_TEXTE À LIRE_:
Par Pepe Escobar – Le 31 mai 2016 – Source Sputnik News.
La route vers Raqqa, capitale du califat bidon qu’est EI / Daech, continuera à être un mystère enveloppé dans une énigme, au moins jusqu’aux prochaines élections présidentielles américaines. Voyons pourquoi.
Le gros mélange connu sous le nom de Forces démocratiques syriennes (FDS), dirigé par le YPG kurde aux côtés de la brigade de femmes kurdes, les YPJ, essaye d’avancer contre Daech, au nord et maintenant aussi à l’ouest de Raqqa.
L’objectif clé est Tabqa, à l’ouest de Raqqa. Tabqa est cruciale, car elle relie Raqqa à des positions tenues par Daesh près d’Alep – où un embryon de mère de toutes les batailles se développe. Conquérir Taqba elle-même ne sera pas une mince affaire, car cela implique que les forces FDS traversent le fleuve Euphrate, qui se trouve justement être la ligne blanche imposée par le Sultan Erdogan.

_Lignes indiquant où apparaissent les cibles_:
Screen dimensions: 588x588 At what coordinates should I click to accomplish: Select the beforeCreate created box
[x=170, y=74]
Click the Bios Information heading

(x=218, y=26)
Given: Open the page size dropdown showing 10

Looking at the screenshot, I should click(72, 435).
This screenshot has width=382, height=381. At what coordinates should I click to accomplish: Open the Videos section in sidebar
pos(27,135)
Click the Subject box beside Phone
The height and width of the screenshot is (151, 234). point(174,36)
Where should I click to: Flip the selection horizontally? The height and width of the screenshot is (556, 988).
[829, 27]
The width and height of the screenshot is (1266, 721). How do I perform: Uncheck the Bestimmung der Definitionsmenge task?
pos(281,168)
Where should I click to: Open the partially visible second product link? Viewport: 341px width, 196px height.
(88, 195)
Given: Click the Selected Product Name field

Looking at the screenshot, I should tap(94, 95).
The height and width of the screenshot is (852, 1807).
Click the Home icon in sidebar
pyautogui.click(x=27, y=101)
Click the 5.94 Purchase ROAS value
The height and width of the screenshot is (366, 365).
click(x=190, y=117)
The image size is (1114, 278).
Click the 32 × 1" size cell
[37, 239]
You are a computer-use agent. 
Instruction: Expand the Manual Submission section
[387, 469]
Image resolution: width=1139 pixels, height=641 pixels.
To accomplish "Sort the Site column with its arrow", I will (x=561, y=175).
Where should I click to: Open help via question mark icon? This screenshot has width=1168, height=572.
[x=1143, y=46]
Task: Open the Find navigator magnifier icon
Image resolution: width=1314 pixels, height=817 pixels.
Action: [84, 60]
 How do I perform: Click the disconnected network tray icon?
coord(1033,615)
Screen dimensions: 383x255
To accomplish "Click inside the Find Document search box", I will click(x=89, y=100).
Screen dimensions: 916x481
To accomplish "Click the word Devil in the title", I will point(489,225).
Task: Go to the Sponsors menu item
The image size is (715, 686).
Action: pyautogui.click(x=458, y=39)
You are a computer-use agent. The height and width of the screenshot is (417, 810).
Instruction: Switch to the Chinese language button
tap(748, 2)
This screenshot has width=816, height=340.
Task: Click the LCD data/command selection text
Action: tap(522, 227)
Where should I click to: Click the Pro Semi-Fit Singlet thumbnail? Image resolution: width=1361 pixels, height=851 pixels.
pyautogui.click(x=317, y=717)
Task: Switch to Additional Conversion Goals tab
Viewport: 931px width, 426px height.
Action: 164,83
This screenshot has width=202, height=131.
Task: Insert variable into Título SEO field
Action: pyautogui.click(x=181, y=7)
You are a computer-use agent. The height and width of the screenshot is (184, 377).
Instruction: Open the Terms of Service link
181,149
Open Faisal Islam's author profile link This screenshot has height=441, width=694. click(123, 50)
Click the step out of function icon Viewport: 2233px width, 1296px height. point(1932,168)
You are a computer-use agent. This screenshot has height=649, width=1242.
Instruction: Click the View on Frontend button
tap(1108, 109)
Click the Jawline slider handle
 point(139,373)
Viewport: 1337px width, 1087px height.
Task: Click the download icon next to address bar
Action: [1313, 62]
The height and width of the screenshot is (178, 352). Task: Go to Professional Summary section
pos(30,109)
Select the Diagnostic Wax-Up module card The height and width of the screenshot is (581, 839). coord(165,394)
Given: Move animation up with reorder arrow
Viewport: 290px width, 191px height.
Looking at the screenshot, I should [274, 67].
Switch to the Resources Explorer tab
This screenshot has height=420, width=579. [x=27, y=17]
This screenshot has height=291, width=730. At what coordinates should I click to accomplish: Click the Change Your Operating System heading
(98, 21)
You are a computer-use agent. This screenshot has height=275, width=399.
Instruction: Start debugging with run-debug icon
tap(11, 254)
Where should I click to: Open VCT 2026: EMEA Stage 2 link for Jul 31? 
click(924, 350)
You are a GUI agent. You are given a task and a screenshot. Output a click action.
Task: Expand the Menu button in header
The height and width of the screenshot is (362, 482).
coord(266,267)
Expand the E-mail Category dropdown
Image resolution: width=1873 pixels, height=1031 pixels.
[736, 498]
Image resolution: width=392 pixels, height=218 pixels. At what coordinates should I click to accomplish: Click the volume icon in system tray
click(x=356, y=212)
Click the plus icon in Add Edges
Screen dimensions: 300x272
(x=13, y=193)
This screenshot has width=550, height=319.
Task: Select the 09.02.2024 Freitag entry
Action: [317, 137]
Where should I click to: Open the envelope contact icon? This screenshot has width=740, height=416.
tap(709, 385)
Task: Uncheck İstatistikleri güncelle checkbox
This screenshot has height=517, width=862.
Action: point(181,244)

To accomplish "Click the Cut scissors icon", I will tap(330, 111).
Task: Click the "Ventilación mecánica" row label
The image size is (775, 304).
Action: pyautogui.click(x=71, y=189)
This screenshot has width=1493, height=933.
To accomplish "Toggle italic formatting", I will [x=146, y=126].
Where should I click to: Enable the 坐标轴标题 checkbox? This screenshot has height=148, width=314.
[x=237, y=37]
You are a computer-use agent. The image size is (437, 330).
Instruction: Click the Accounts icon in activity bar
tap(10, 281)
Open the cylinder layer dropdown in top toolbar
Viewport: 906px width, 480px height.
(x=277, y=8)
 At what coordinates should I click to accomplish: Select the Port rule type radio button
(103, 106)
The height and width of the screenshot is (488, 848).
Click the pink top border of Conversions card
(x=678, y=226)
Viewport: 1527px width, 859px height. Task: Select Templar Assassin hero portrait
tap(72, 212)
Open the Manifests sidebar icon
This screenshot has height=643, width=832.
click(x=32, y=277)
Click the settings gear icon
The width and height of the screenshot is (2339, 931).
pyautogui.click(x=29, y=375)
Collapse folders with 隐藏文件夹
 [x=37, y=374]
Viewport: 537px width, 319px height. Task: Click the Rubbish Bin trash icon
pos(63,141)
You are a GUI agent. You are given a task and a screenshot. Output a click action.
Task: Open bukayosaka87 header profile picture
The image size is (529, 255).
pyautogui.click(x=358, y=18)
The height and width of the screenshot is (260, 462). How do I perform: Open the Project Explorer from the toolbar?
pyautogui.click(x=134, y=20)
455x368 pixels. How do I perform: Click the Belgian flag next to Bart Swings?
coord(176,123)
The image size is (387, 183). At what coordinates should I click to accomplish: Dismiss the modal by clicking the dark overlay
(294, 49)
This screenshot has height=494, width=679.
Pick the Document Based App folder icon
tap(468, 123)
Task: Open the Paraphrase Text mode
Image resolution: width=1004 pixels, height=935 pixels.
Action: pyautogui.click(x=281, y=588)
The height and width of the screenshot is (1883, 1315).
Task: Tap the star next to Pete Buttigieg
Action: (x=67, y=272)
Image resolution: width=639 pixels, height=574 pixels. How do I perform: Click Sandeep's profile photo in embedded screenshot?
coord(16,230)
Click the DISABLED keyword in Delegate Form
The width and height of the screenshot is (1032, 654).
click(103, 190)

_CONSIGNES_:
Écrivez la suite du texte sur la route vers Raqqa, à partir de sa dernière phrase.

_RÉPONSE ATTENDUE_:
Une opération médiatique massive, déployée par Washington, impliquant une controverse hilarante sur des bottes américaines foulant le terrain syrien, est menée parallèlement à l’avancée des Forces démocratiques syriennes. Le président Obama a toujours répété qu’il n’y aurait pas de bottes étasuniennes sur le terrain en Syrie. Le Département d’État répète la litanie de la Maison Blanche. Pourtant, des bottes, environ 250 paires, foulent effectivement cette terre, même si elles cherchent à se déguiser avec des insignes des YPG.
Le Pentagone maintient que ces hommes n’ont qu’un rôle de conseillers et d’aides, conformément à la doctrine chérie par Obama de diriger par derrière. Ces bottes sont en fait celles des forces spéciales dédiées à la guerre non conventionnelle. Pourtant, le théâtre de la guerre – tel qu’établi par Daech – est tout à fait classique. Daech est constitué comme une petite armée, avec des véhicules blindés et une artillerie considérable, contre laquelle une guerre non conventionnelle n’a pas de sens.
L’administration Obama en fin de carrière – dont la politique syrienne peine à dévier du mantra «Assad doit s’en aller» – essaie de donner l’impression à l’opinion publique américaine qu’elle combat activement Daech. Pourtant, ceci n’est que fiction. Sans une forte coalition aérienne (en dehors des quelques bombardements visant Daech au sud de l’Ain Issa) et sans troupes importantes, aucune direction par derrière n’entraînera une victoire américaine à Raqqa.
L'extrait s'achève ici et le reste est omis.